[Records]
────────────────────────────────────────

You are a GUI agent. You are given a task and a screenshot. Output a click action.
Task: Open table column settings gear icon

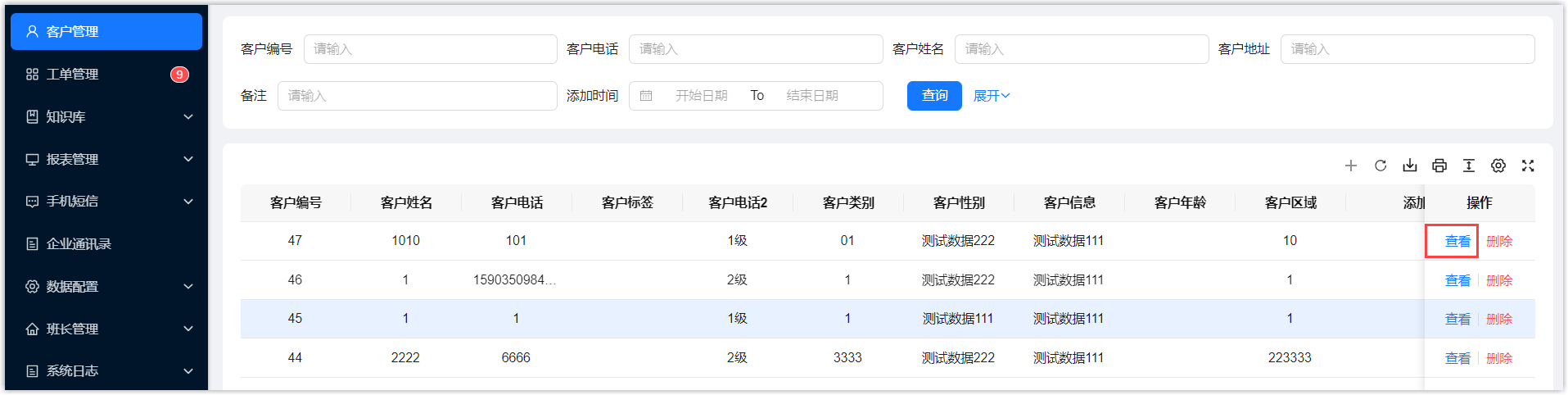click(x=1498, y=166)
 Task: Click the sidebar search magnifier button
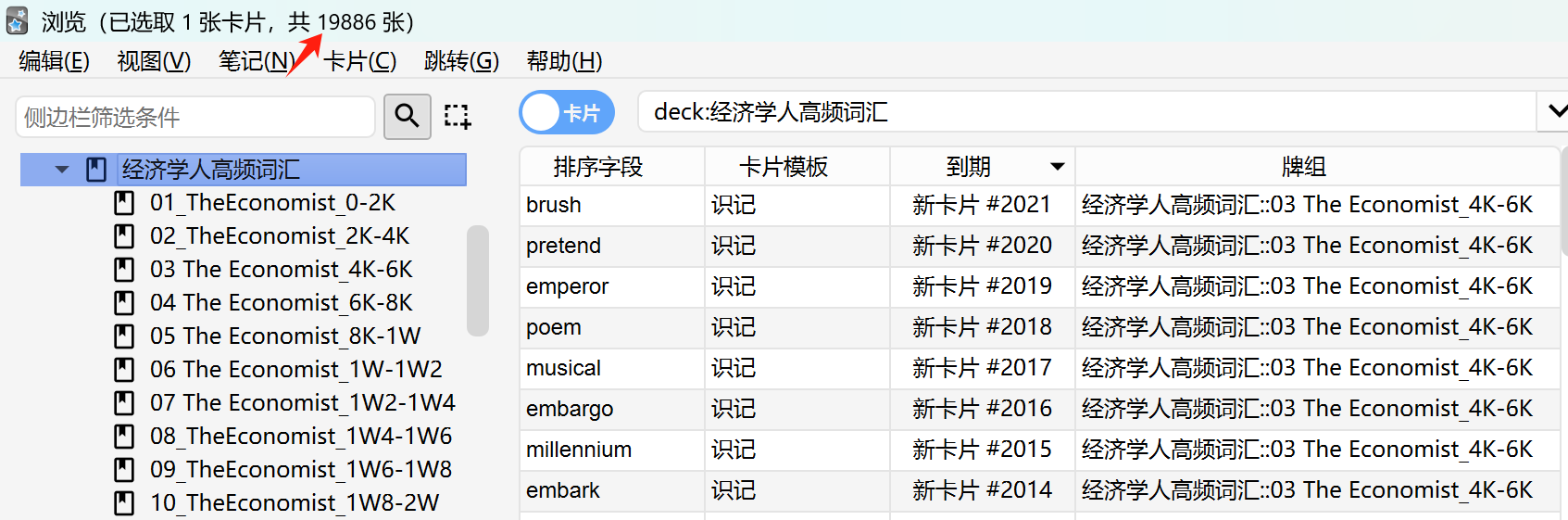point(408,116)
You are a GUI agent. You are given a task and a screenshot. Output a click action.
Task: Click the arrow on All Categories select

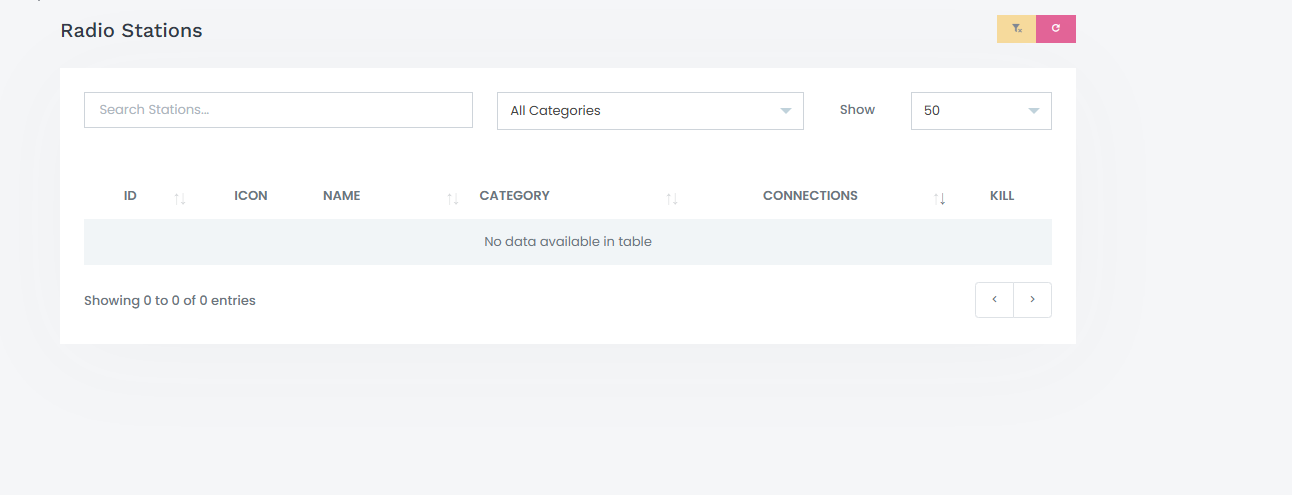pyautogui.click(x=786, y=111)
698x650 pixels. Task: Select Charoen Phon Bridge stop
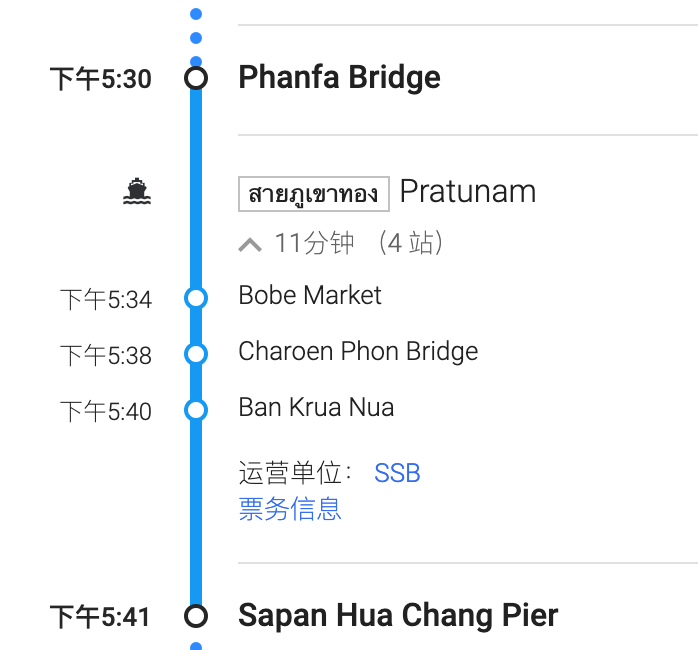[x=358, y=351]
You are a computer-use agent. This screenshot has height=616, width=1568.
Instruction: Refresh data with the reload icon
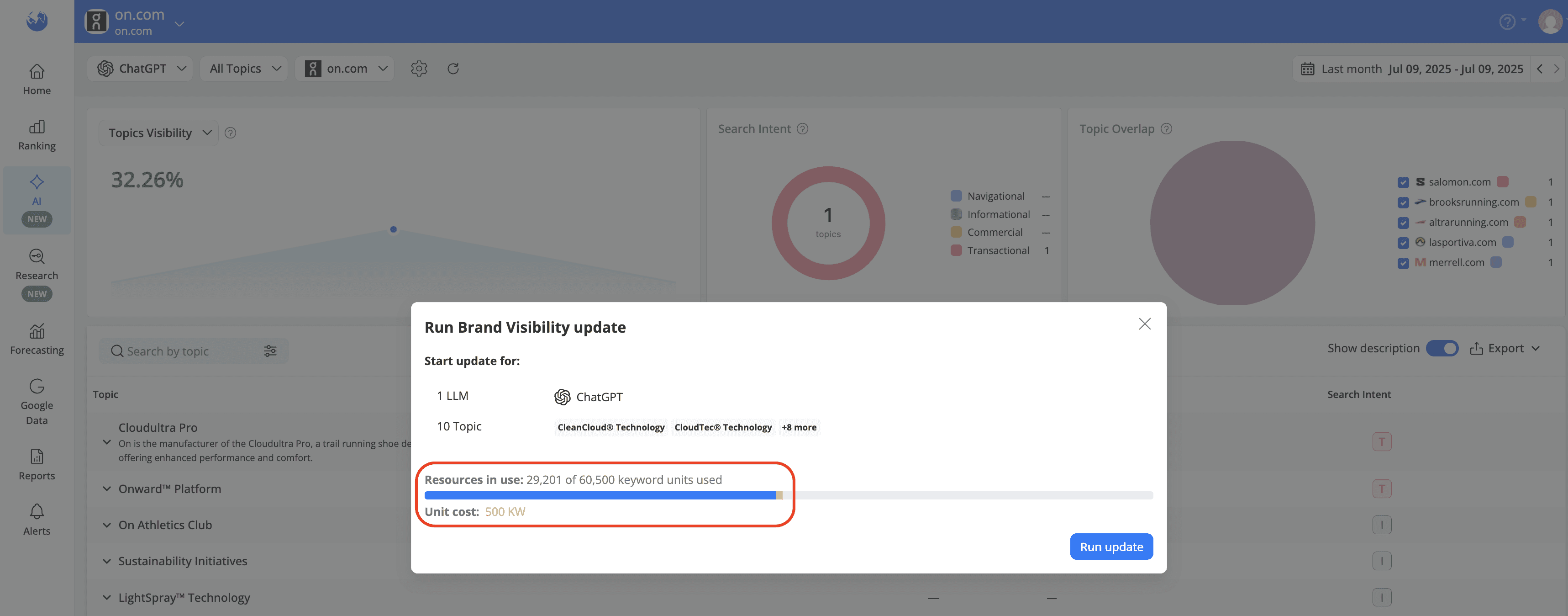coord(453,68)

────────────────────────────────────────

▶ OBJECTIVE
Please swap "screenshot" for "screen capture" everywhere it occurs in the lines above and give all the lines again with nothing else changed. Leave out the pictures.

▶ EXERCISE RESULT
You are a GUI agent. You are given a task and a screen capture. Output a click action.
Task: Open table column settings gear icon

click(x=1498, y=166)
 Task: Click the sidebar search magnifier button
point(408,116)
You are a GUI agent. You are given a task and a screen capture. Output a click action.
Task: Click the arrow on All Categories select

pyautogui.click(x=786, y=111)
698x650 pixels. Task: Select Charoen Phon Bridge stop
[x=358, y=351]
You are a computer-use agent. This screen capture has height=616, width=1568.
Instruction: Refresh data with the reload icon
coord(453,68)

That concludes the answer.